Tuesday, February 25, 2014

'P' is for potatoes

"Papa, potatoes, poultry, prunes and prism, are all very good words for the lips."
Charles Dickens

Living in Victorian Britain, Dickens would have eaten a very well balanced diet consisting largely of local and seasonal organic fruit and vegetables. 
Funny, how despite the progress of the intervening years we’re now busy striving for those same ideals.
I am imagining Dickens mulling over the onomatopoeia of ‘potatoes’ while I toss up which seed potatoes to buy this year. 
Sarah Raven’s potato trial results are a great starting point as I ponder early, mid and late, and boil, mash and bake.
And then there are some varieties.. like Belle de Fontenay, that simply sound so mellifluent that I'm sure Dickens would have been seduced too!




Friday, February 14, 2014

Happy Valentine's Day

Pairs…

Two wrens engaged in chatter,
wintersweet and flowering cherry, 
bloom...
despite driving wind wedded to rain.

Wednesday, February 12, 2014

The perfect omelette

"I break some good eggs into a bowl, I beat them well, I put in a good piece of butter in the pan. I throw the eggs into it and I shake it constantly. I am happy, monsieur, if this recipe pleases you." Madame Poularde as quoted by Elizabeth David in “An Omelette and a Glass of Wine”

Now that the days are lengthening ever so slightly, the chickens have all started to lay again and I am relishing a simply cooked omelette... made with “good” eggs.
I love everything about an egg; nature's most perfect package. I turn each porcelain orb in my hand on the way back from the hen house, enjoying its unique shape and colour, speckle and lustre.

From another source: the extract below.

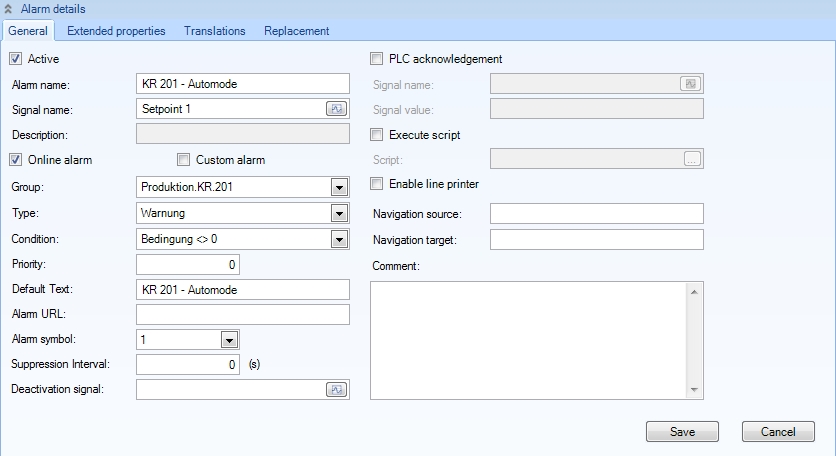Open the Translations tab
The height and width of the screenshot is (456, 836).
tap(214, 31)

Here's what I find.
Fig 1.
Nifty is a small, nearly white hen who lays an enormous nearly white egg. 
Biggest egg to date... 100 grams!

Fig 2.
Saffy favours a deep, coppery-brown burnished shell. 

Fig 3.
Darcy, the matriarch at 6 years old, (and the only surviving hen from our original four) leads by example and still lays a lightly speckled egg most days. 

Fig 4.
Little Hulanicki, hardly the size of a pigeon, lays a surprisingly large, pure white egg. Young and slim she struts around around in sixties style monochrome. I had been struggling for a name for her until I read Barbara Hulanicki's brilliant autobiography, 'From A to Biba'. The first Biba stores all had black and white chequerboard floors. Problem solved!

Fig 5.
Weighing in at a mere 12 grams I’ve no idea who laid this teeny egg. A phenomenon  called "fairy" egg, it didn’t have a yolk and was probably the result of a reproductive cycle getting slowly into gear. Not much good for the omelette.

Fig 6.
Binky lays a small roundish egg. She is a creature of habit with a passion for industrial architecture. She shuns the country-style nest box in the hen house and runs the length of the garden to lay under the oil tank. And the later I let the chickens out in the morning the faster she runs!

Who'd have thought egg collecting could be so much fun?


Monday, February 3, 2014

February

Anyone else inspired by the sunny weekend to sort out all those old seed tags ready for some early sowings?